Long before the dramatics of the final round can unfold, the Masters is shaped by the 36-hole cut—who slips in and who slips on the banana peel. This year Friday was even wilder than usual, as the gales that blew through Augusta sent scores soaring and produced the highest cut of the go-go '90s, a six-over-par 150. (The record high is 10-over, in 1982.) The race to make the cut, what Gary Player calls "the tournament within the tournament," had the kind of sprawling drama associated with the other big event of the spring.

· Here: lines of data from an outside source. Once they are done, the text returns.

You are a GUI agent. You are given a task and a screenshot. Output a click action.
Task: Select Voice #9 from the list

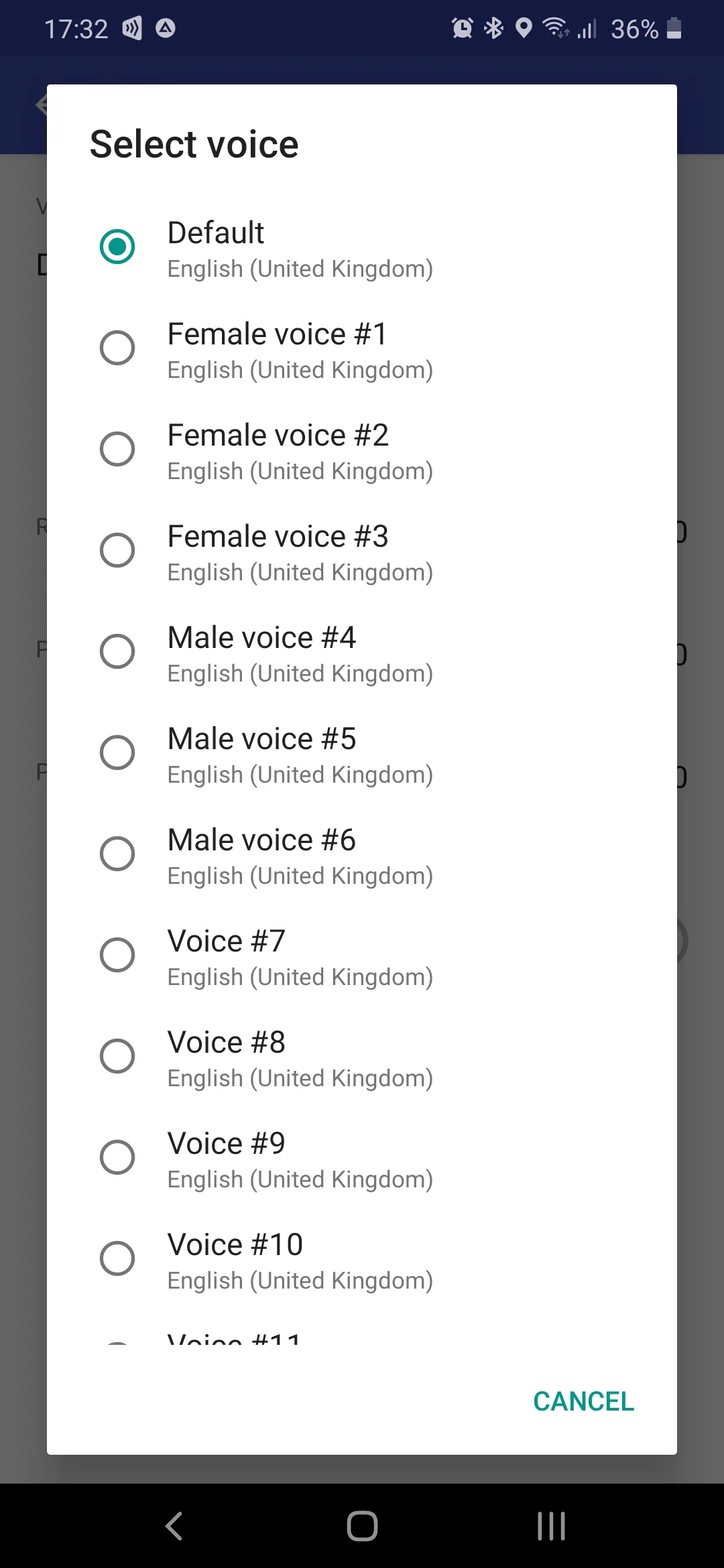click(117, 1157)
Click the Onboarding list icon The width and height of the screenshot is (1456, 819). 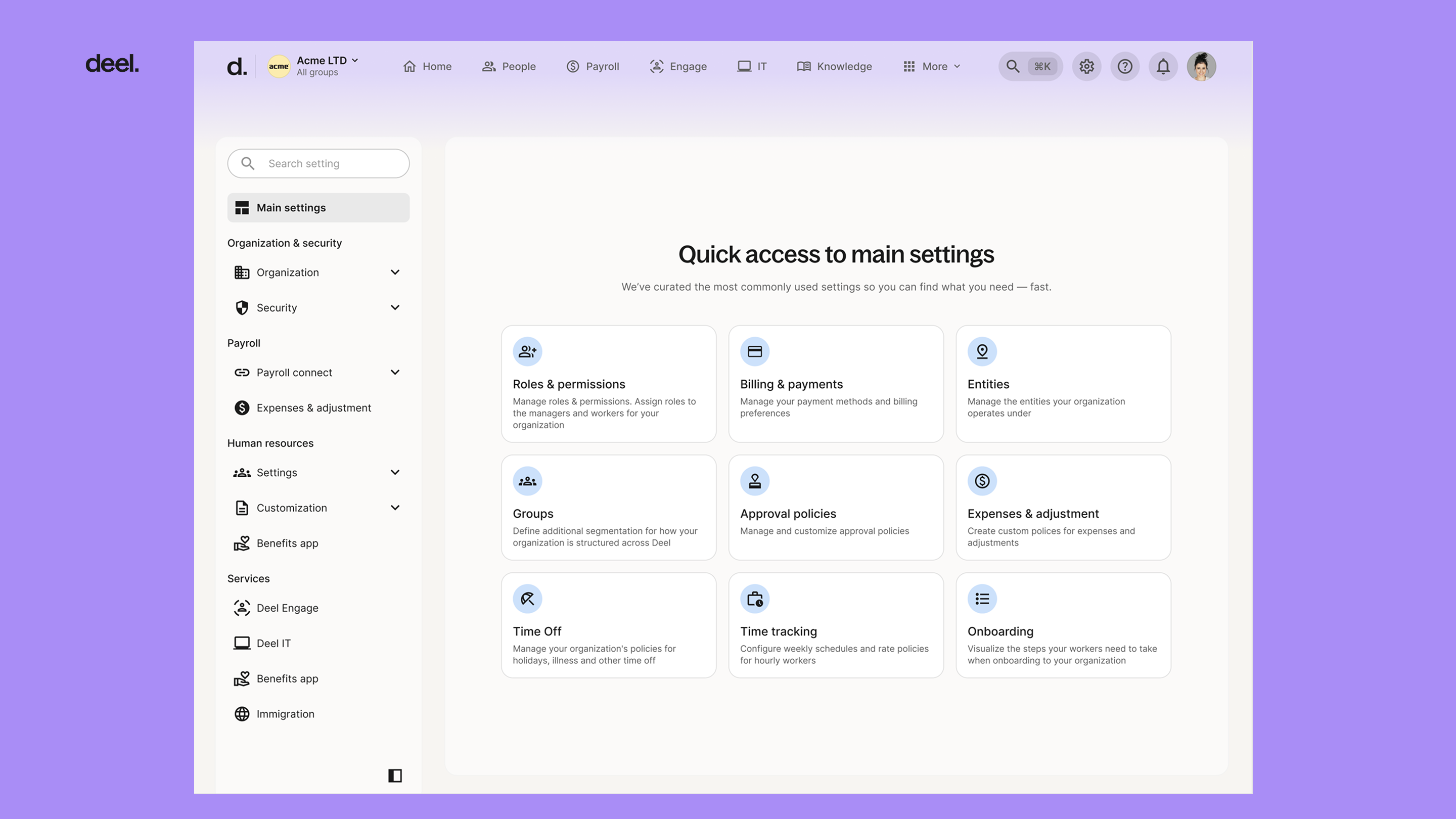click(x=982, y=599)
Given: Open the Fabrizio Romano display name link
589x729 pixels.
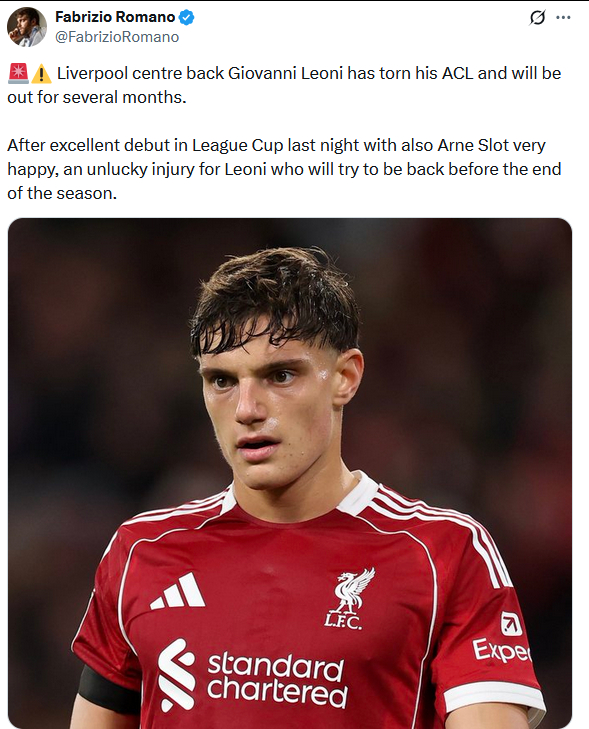Looking at the screenshot, I should click(x=115, y=17).
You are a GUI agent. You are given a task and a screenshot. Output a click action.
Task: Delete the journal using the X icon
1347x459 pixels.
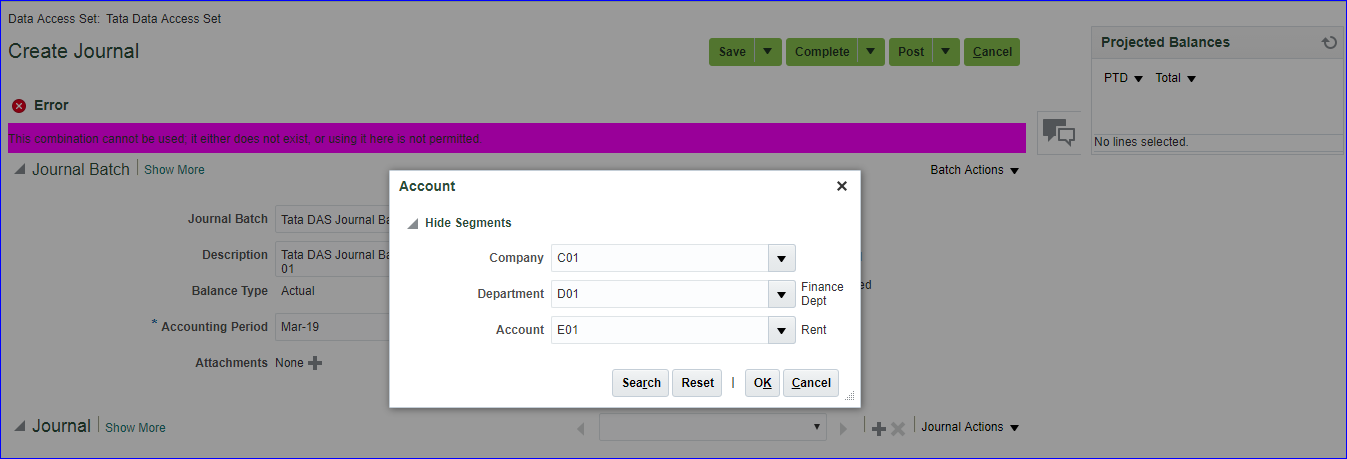click(x=898, y=428)
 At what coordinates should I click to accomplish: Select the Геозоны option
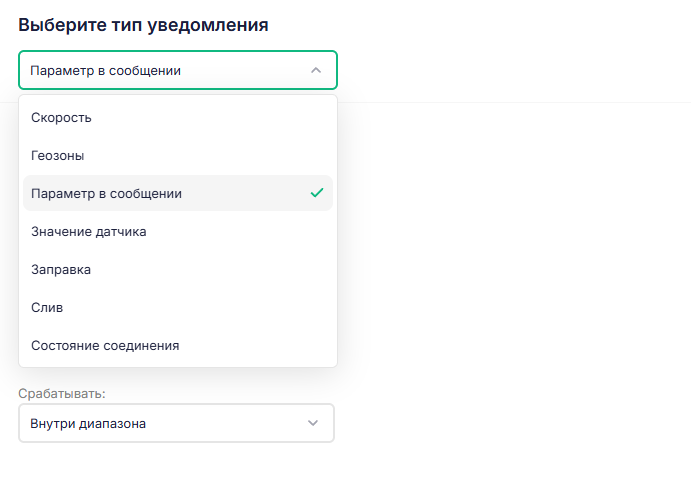178,156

"It was like March Madness out there," said Paul Stankowski after making a tricky eight-footer for par on the 36th hole that prevented what would have been the biggest upset of the second round. An opening 70 had landed Stankowski a spot in Friday's final threesome, but eight bogeys and a double later he came to the last hole thinking he needed a birdie to advance to the weekend. A hooked approach shot left him an impossible chip, and after running a bold attempt by the hole, Stankowski turned to his caddie and said, "Hey, at least we'll be home for Easter." He then brushed in the ensuing putt for an unsightly 80 and moped his way to the scorer's tent, where he was told of the reversal of fortune. "Crazy game," said Stankowski.

"Crazy is not the word for a 62-year-old man who thinks he can make the cut at Augusta," says the ageless Player, who did just that with a 149. "The word is merely optimistic? Competing in his 41st Masters, Player became the oldest player in the tournament's history to earn a weekend tee time, bettering Sam Snead's 24-year-old record by seven months. Player called Friday's flashback-inducing 72 "one of the great highlights of my life" but added that it wasn't even the tournament's best round by a sexagenarian, giving the nod to Gay Brewer's 72 last Thursday. "That was the round of the week, man," says Player, "and I don't care what anybody does the rest of the way."

It has been 31 years since Brewer, 66, won his Masters, but you wouldn't know it by his retro wardrobe or rhythmic swing. His 72 produced a pair of Masters records: best round by a player over 65 and oldest player to shoot par or lower. Brewer, a likable man with an ever-present Pall Mall and a complexion sprinkled with gin blossoms, last made the cut in 1983, and on Thursday he credited the spring in his step to some groovy New Age powders he has been taking to alleviate the pain in his arthritic knees. Alas, on Friday, "My legs were wobbly by the 3rd hole," Brewer said after struggling to an 86. "It's a shame I couldn't really swing at the ball, because the chance to make the cut doesn't come around often. That's what some of us come here dreaming about."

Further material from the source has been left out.